What, I have no idea. Maybe take that Oculus back.

 

 

 

They were always taking over. Batman, the Shadow - they all took over at some point.

I neglected last month to give you the theme. It varies from movie to movie, but this is the basic idea - strong opening assertion, playful notes, Big City Piano, then a strenuously sub-Mahlerian love melody.

   
  Let's all enjoy the theme together.
   

Ah, a promising start: the lost world.

 

We meet a big palooka.

He's outside a nightclub; the Falcon's inside, and his sidekick Goldie is waiting in the car. The big palook walks up.

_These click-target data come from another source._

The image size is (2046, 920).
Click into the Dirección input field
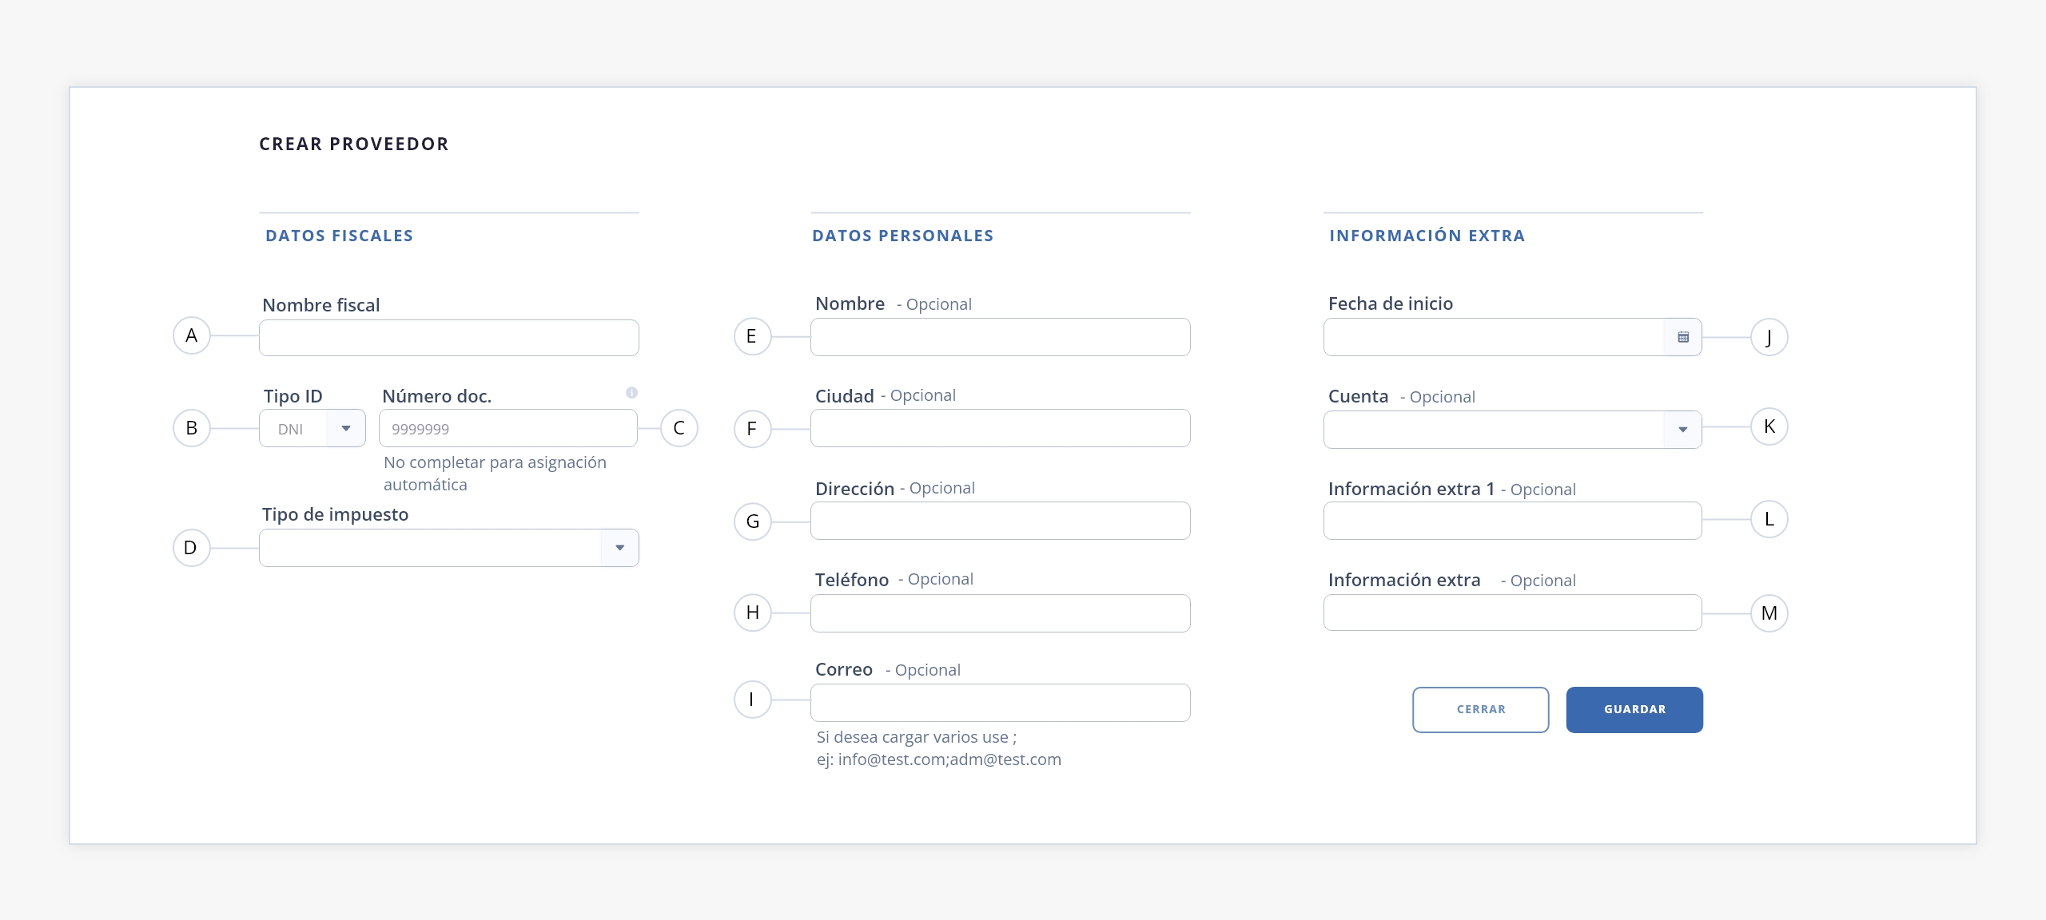[1001, 521]
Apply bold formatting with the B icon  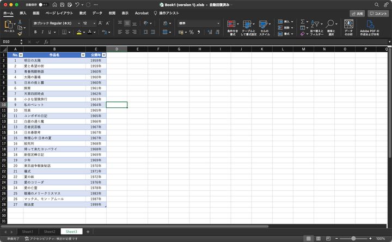(x=35, y=32)
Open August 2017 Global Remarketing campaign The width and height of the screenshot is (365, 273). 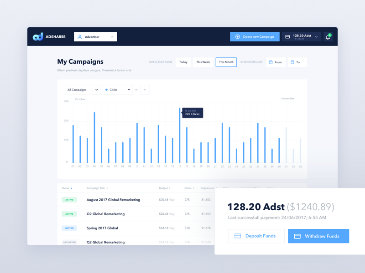click(113, 200)
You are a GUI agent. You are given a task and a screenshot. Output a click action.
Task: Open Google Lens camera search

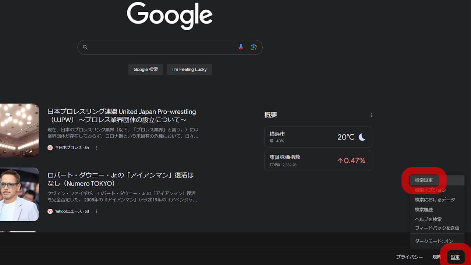[x=254, y=47]
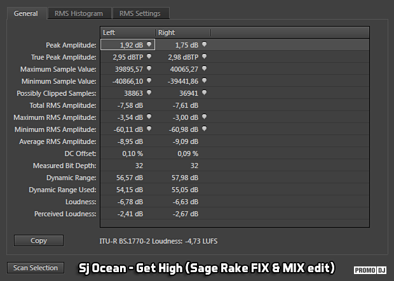Switch to the RMS Histogram tab
This screenshot has height=281, width=394.
pos(78,13)
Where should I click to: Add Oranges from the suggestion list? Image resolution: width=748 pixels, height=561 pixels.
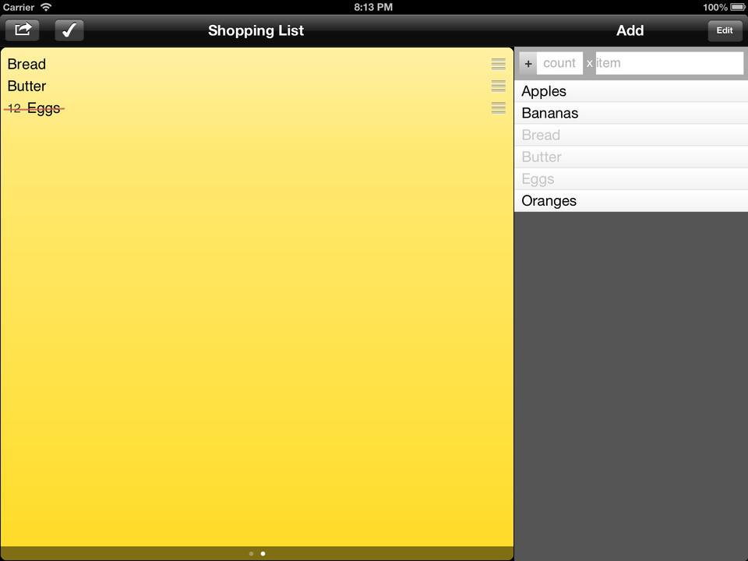[631, 201]
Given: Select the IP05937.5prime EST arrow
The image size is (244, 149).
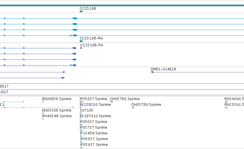Looking at the screenshot, I should [x=81, y=102].
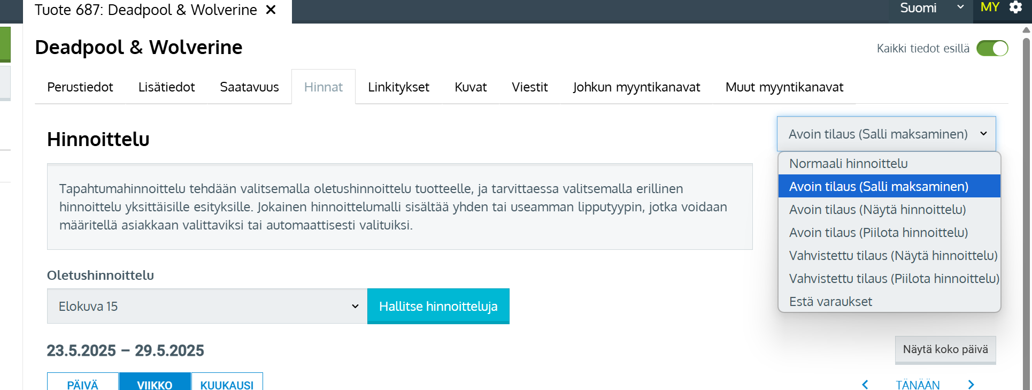This screenshot has width=1032, height=390.
Task: Select 'Avoin tilaus (Näytä hinnoittelu)' option
Action: [x=877, y=209]

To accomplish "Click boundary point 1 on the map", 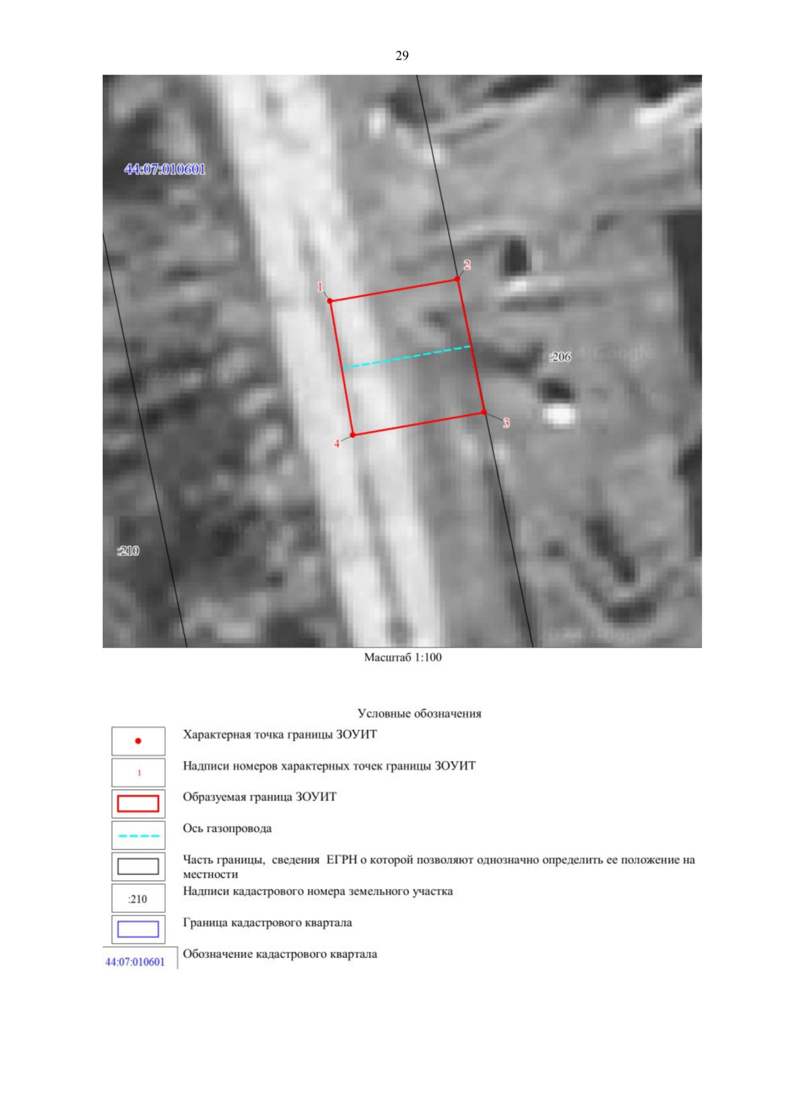I will [x=330, y=301].
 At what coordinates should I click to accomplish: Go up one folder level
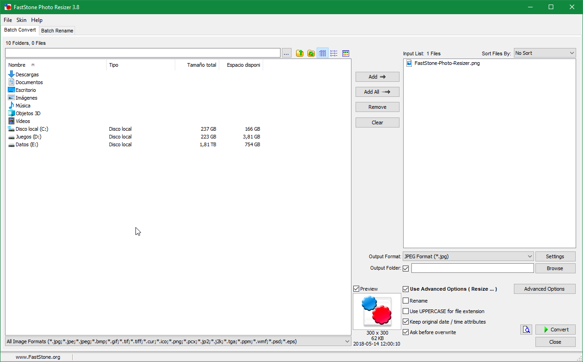(x=300, y=53)
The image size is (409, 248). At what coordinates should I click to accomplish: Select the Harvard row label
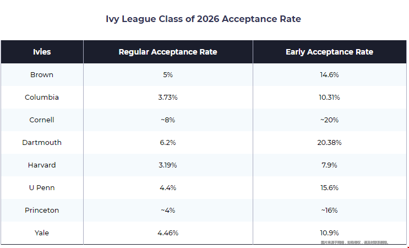pyautogui.click(x=42, y=165)
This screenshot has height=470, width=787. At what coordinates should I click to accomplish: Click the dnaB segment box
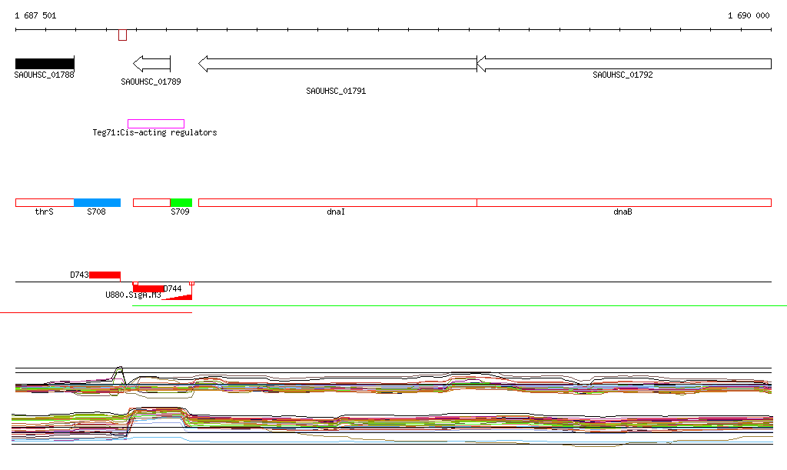(623, 202)
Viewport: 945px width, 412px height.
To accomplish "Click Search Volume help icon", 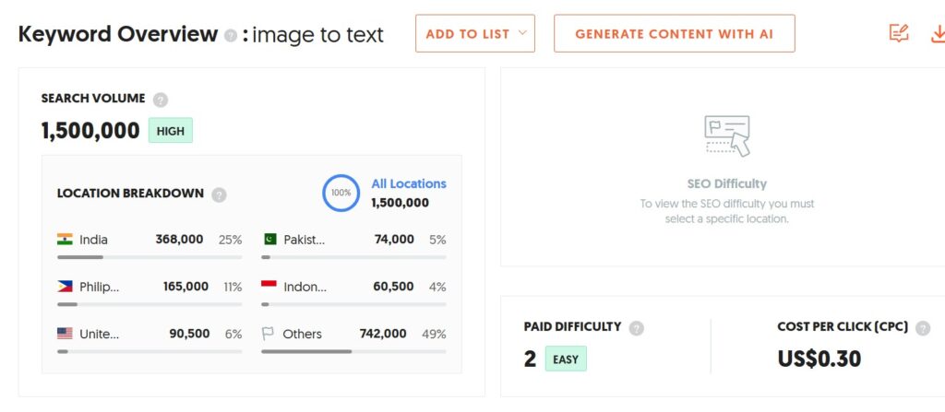I will coord(161,100).
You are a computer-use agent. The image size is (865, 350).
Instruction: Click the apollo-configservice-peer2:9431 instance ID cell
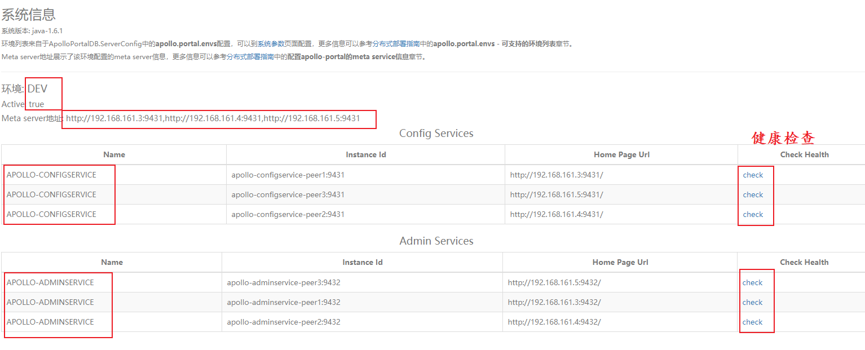(288, 214)
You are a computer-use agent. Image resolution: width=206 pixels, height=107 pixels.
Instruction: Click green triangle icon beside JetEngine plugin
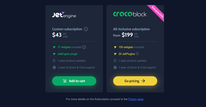pos(54,54)
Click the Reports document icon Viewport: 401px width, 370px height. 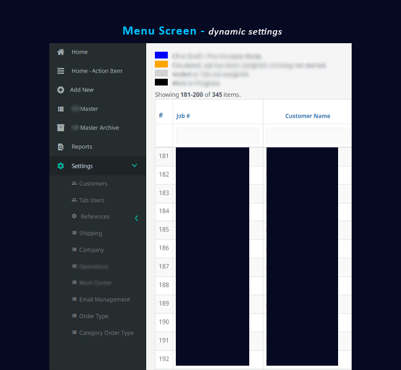coord(60,147)
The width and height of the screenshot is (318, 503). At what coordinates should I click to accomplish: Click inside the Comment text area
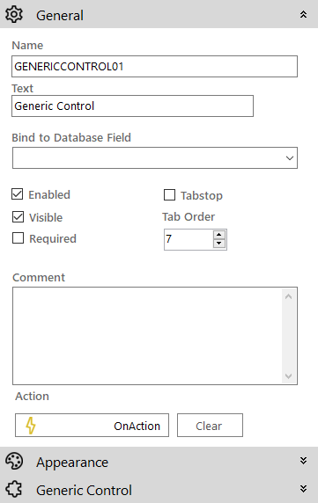tap(148, 336)
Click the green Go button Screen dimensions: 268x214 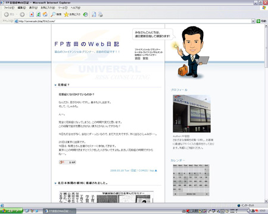(261, 21)
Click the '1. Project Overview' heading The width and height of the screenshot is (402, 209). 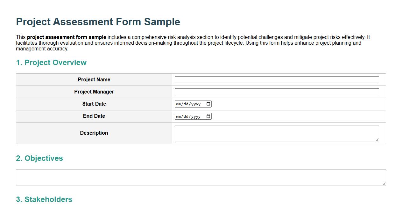click(x=51, y=63)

Hey - wait a minute, you say.

Big dumb guy, looking for a frail by the name of Velma.

Yes. You're correct. Let's go back to the credits:

They bought the rights for a programmer. That's Moose Malloy. And this means George Sanders is Marlowe, except that he's not.

So imagine, say, hard-boiled Bogie movie . . . played for laughs.

But not big laughs. Think: slight, constant sense of amusement.

 

See, the smiling cop is sarcastic and thinks the other cop is a fool. And the smart sarcastic cop is the guy we saw a few years ago (!) in the Miss Whatsername movies, the one about the spinster teacher who solved murders.

Then we get this 40s trope:

Always with the swamis. And who is the Great Anthor?

Why, it’s the villain from the first movie, Mr. Bey.

Anyway: maybe it’s me, but the thing is absolutely incoherent. It has one scene in a cemetery that’s quite good, though - wordless, with just crickets on the soundtrack. It’s followed by the Falcon talking to the gal what showed up out of nowhere in the boneyard:

Yes, there is a Morgan.

 

Anyway. It’s just another mystery programmer. It doesn't feel like a Chandler story at all, perhaps because it lacks, oh, I don't know, MARLOWE. It ends like the others: supposedly setting up the next case.

Will it? We’ll see.

 

(Spoiler: we never see her again.)

   

 
   

That will do! On to the next installment, and again, and again, for however long we're here together.